→ WRITTEN EXERCISE 1: List every person named in the excerpt on the Buried City excavations.
→ WRITTEN EXERCISE 2: Resume the Buried City excerpt after its last sentence and extend it by a further passage in the same manner.

→ DOCUMENT EXCERPT:
┌──

The first scientific excavation of the ruins was
conducted in the spring of 1907 by T. L. Eyerly,
who taught science and history at the short-lived
Canadian Academy. With several interested
students, among them fifteen-year-old Floyd V.
Studer, Eyerly probed the rock-slab walls and
uncovered many evidences of pre-Columbian
habitation. In the academy bulletin Eyerly
published two brief papers concerning the
findings, reportedly the first discovery of pueblo
ruins subsequently linked with the Texas Panhandle
Pueblo Culture, or Antelope Creek Focus.
The largest of these ruins, later named for
geologist Charles N. Gould, was labeled the
Temple. Over the next several years Studer brought
the buried city to the attention of other
archeologists, most notably Warren K. Moorehead of
Phillips Academy in Andover, Massachusetts.
Moorehead corresponded with Studer extensively and
in 1919 and 1920 made trips to the Panhandle to
examine the ruins.
In his book Archaeology of
the Arkansas River Valley
(1931) Moorehead explained that the ancient
village site, extending over 3,500 feet along Wolf
Creek, was the product of a fairly advanced
aboriginal culture of unknown origins. At that
time the land on which the "city" was located was
part of the Shady Nook Ranch, owned by James T.
Fryer, for whom Lake Fryer was named.
Although Studer conducted intermittent surveys of
the ruins through 1966, no further major
excavations were made. In the early 1980s,
however, former Perryton mayor Harold D. Courson,
president of Courson Oil and Gas and Natural Gas
Anadarko, bought the site and surrounding
property.
Through his efforts the Texas Historical
Commission was given two easements covering about
fifty acres; the site was added to the National
Register of Historic Places and was also made a
state archeological landmark protected by the
Texas Antiquities Code.
In 1985 and 1986 Courson supplied the funds for
archeological excavations directed by David T.
Hughes, then a doctoral student at the University
of Oklahoma. Beginning in the summer of 1987
annual excavations were done in conjunction with a
Texas Archeological Society field school.
About seven areas of the Buried City, consisting
of some five ruins of dwellings, none of which is
on the conservation easement, were unearthed by
1988. Between thirty and forty ruins along the
creek are within a 900-acre block of land
surrounding the easement. The surveys seem to
reveal a different picture of the Indians who
inhabited the site between a.d. 800 and 1500 than
Moorehead and Studer had theorized. Hughes argued
that the Buried City inhabitants were of a culture
distinct from that of the contemporaneous Antelope
Creek Focus. Over several centuries these people
developed their own society in relative isolation,
even though they retained general Plains Indian
characteristics. According to Hughes's hypothesis,
the Buried City people were of Caddoan linguistic
stock and may have been related to the Wichitas or
Pawnees.

└──

→ DATASET EXCERPT:
┌──

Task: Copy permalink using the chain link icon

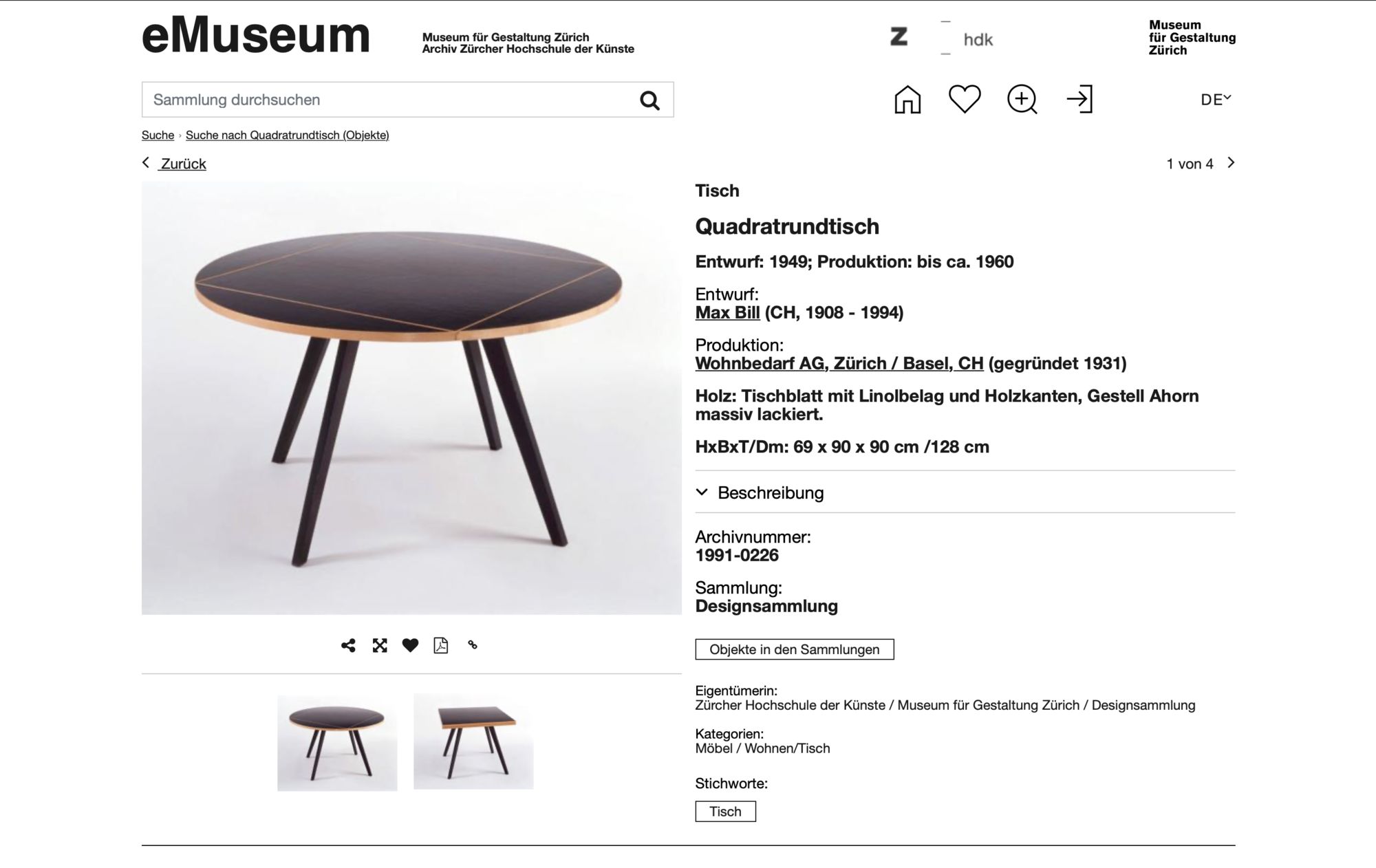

└──

→ EXERCISE OUTPUT 1: T. L. Eyerly, Floyd V. Studer, Charles N. Gould, Warren K. Moorehead, James T. Fryer, Harold D. Courson, David T. Hughes

→ EXERCISE OUTPUT 2:
The architecture, though comparable to that of the
Antelope Creek Focus and the modern Pueblo tribes,
appears to have been of local development. Many of
the dwellings apparently were built on a scale
that was massive by prehistoric standards; one
house was found to have had up to 650 square feet
of floor space. Large caliche boulders mined from
nearby valley walls outlined the rectangular
structure. After the stones were set in place the
dwelling interior was dug out to an average depth
of two feet, with the fill being used to erect the
thick exterior walls of the structure.
A center aisle ten to twelve feet wide included a
hearth, and wooden posts twelve to eighteen inches
in diameter stood in each corner to form roof
supports. The entrances, crawlways eight to ten
feet long, always faced east. In addition to
excavating dwelling space, the people also dug
circular storage pits about three to four feet
deep; apparently these were used until rodents
infested them, then were filled with trash.
Certainly, digging in the hard caliche must have
been a task for these people who had only stone
and bone tools.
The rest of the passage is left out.